I CAN'T REMEMBER! I GUESS AROUND .60-90 OR ABOVE!! it's not NY! me sure! lmAo


----------



## Aerodrifting (Aug 13, 2017)

$1 a mile and almost $0.2 per min, Can't beat that


----------



## Juggalo9er (Dec 7, 2017)

Aerodrifting said:


> $1 a mile and almost $0.2 per min, Can't beat that


.63 a minute 
3.58 a mile


----------



## tmpnick16 (Apr 21, 2018)

Sitting in traffic the whole time?


----------



## Juggalo9er (Dec 7, 2017)

tmpnick16 said:


> Sitting in traffic the whole time?


A good bit


----------



## bobby747 (Dec 29, 2015)

big one was only 1.2 got tons of 60 mins or less big surges


----------



## TheWanderer (Sep 6, 2016)

How bout this


----------



## bobby747 (Dec 29, 2015)

uber x thier could be no higher for 70 miles

i could beat the dollar but 6 hrs 300 miles 2.9 thats got to be best fare u can have


----------



## Freshout75 (Feb 20, 2018)

This beats you


----------



## bobby747 (Dec 29, 2015)

with uber black many fares over1 k 3 yrs ago...did lyft pay u full amount or cap u at 400.
nice fare


----------



## Juggalo9er (Dec 7, 2017)

Freshout75 said:


> This beats you


It was not a challenge, ....it was a request.... nice trip


----------



## bobby747 (Dec 29, 2015)

no challenge nice sharing....I got 12k in trips. I cannot ever beat that new year ride for $700. that's a great trip. nice to share..when I did black SUV. in phila over 3 years ago before uber x... $30 min fare surge alot x 3....those where the days...company's paying also. 
a great example on nye. that 700 ride if pax. choose uber black suv. it may have been. $300.
That's good they are not so smart


----------



## Freshout75 (Feb 20, 2018)

bobby747 said:


> with uber black many fares over1 k 3 yrs ago...did lyft pay u full amount or cap u at 400.
> nice fare


Full fare. Lyft caps lux at $700 bade rate. That was at 100% primetime. So the cap would of been $1400.


----------



## Highland Hauler (May 1, 2018)

Nice.

See all the complainers on here need to realize.....you have to take the bad with the good. That little $2 trip? Don't stress. You'll hit good money to make up for it.


----------



## Dredrummond (Jun 17, 2016)

Never had a trip like this in Detroit all the car rides come from the airport which is capped


----------



## TheWanderer (Sep 6, 2016)

Dredrummond said:


> Never had a trip like this in Detroit all the car rides come from the airport which is capped


Also rates there are low. Base rate where I did my ride was 1.52 permile after commission.

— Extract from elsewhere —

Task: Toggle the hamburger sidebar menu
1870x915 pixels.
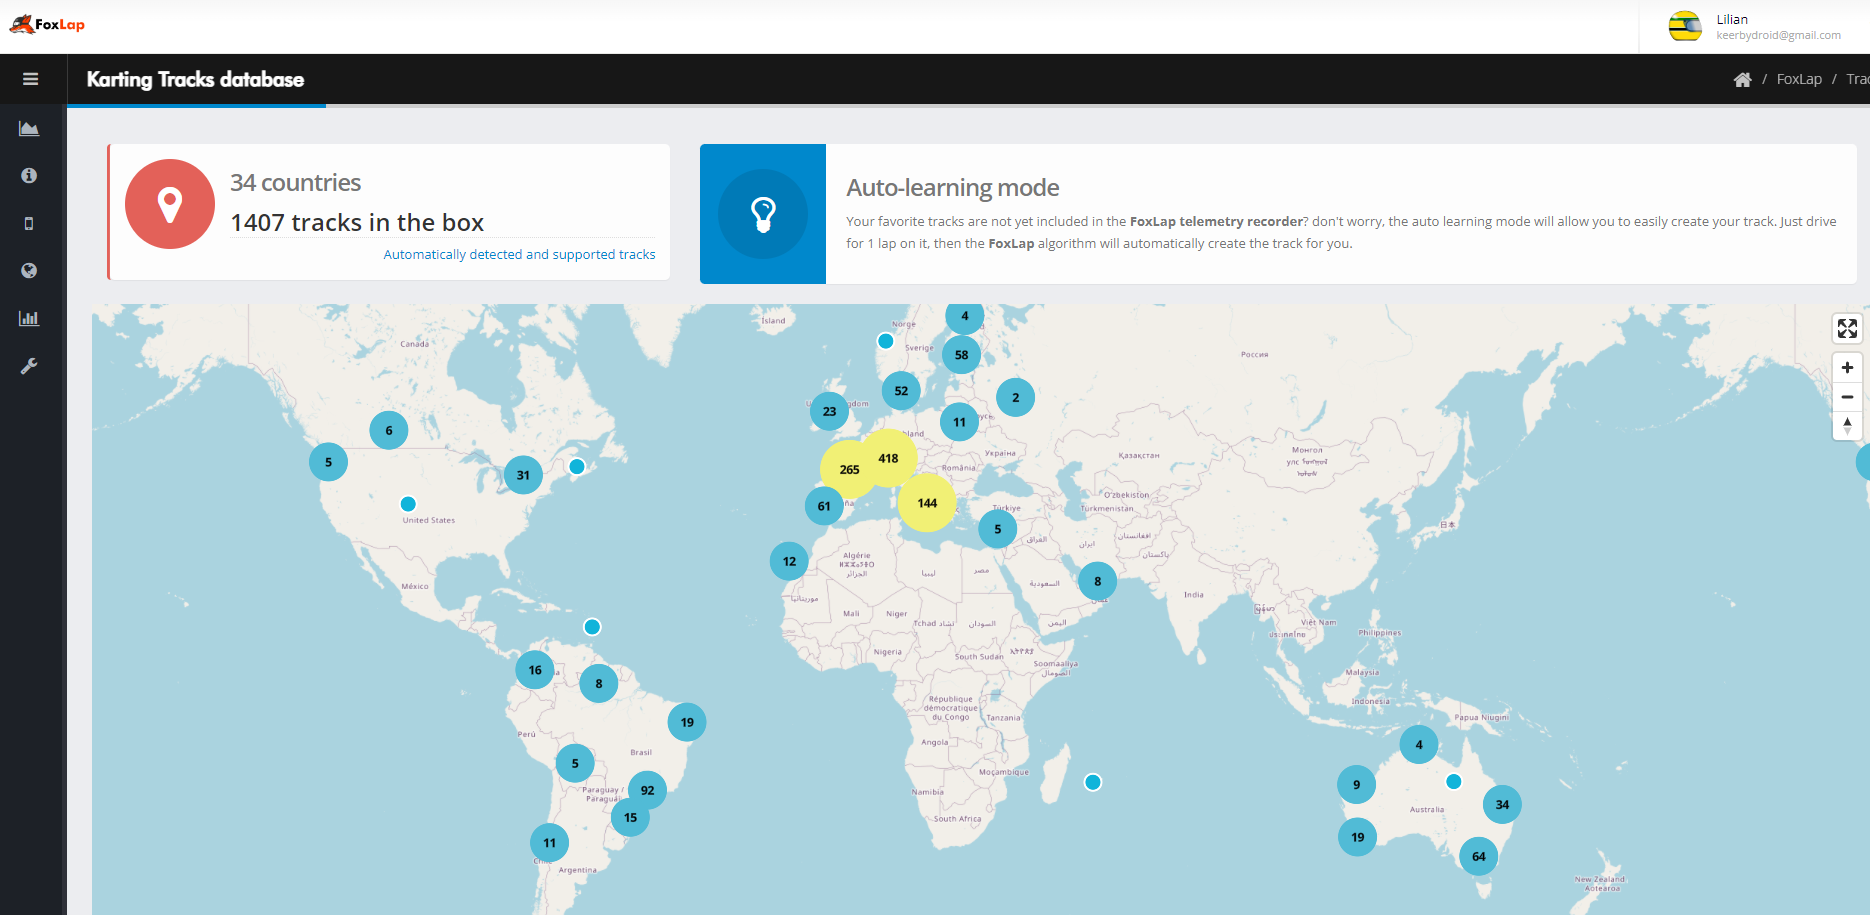Action: [x=30, y=79]
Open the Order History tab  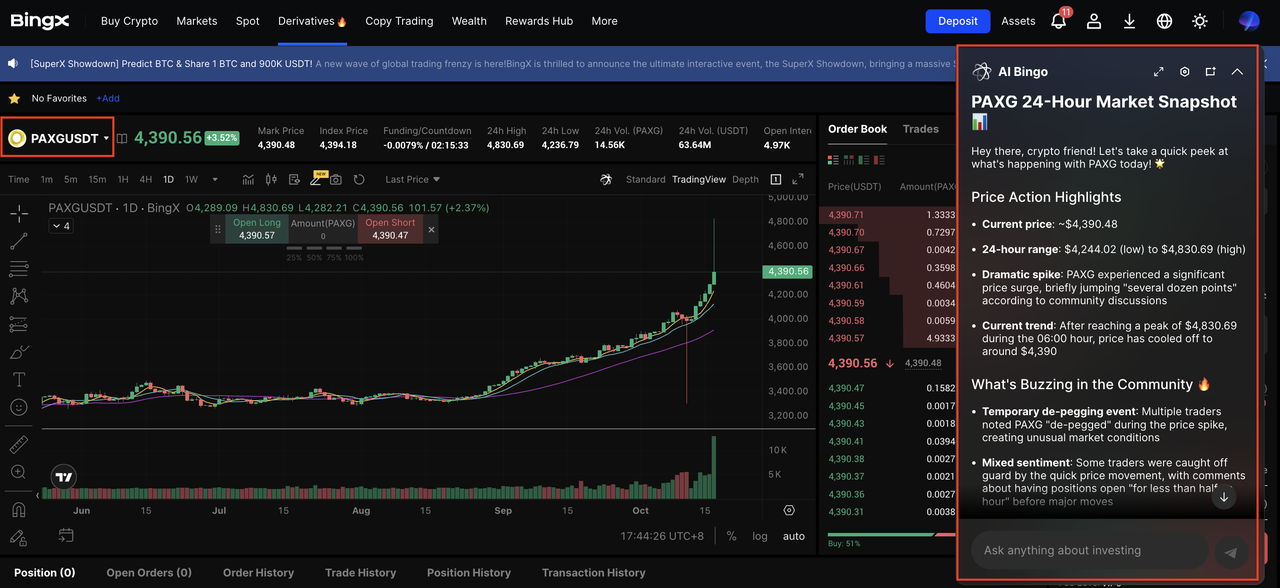[x=258, y=573]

And they capped the surge at 5x when I got that ride.
The ride I got was paying out 7.60 per mile. For you to get to that point in Detroit it would have to be around 12.5 surge.


----------



## Oberyn Martell (Apr 27, 2018)

Highland Hauler said:


> Nice.
> 
> See all the complainers on here need to realize.....you have to take the bad with the good. That little $2 trip? Don't stress. You'll hit good money to make up for it.


Yup!

A $4 trip is right around the corner!


----------



## Highland Hauler (May 1, 2018)

Oberyn Martell said:


> Yup!
> 
> A $4 trip is right around the corner!


Haters gonna hate. HGH.


----------



## Howyhowy (May 24, 2018)

Little under 9 miles and under 30 min for 91.81 and 20 cash tip


----------



## bobby747 (Dec 29, 2015)

why is it $45 for 8 miles select type lyft..lux..we get alot like that here on xl.. but not 8 miles maybe like13


----------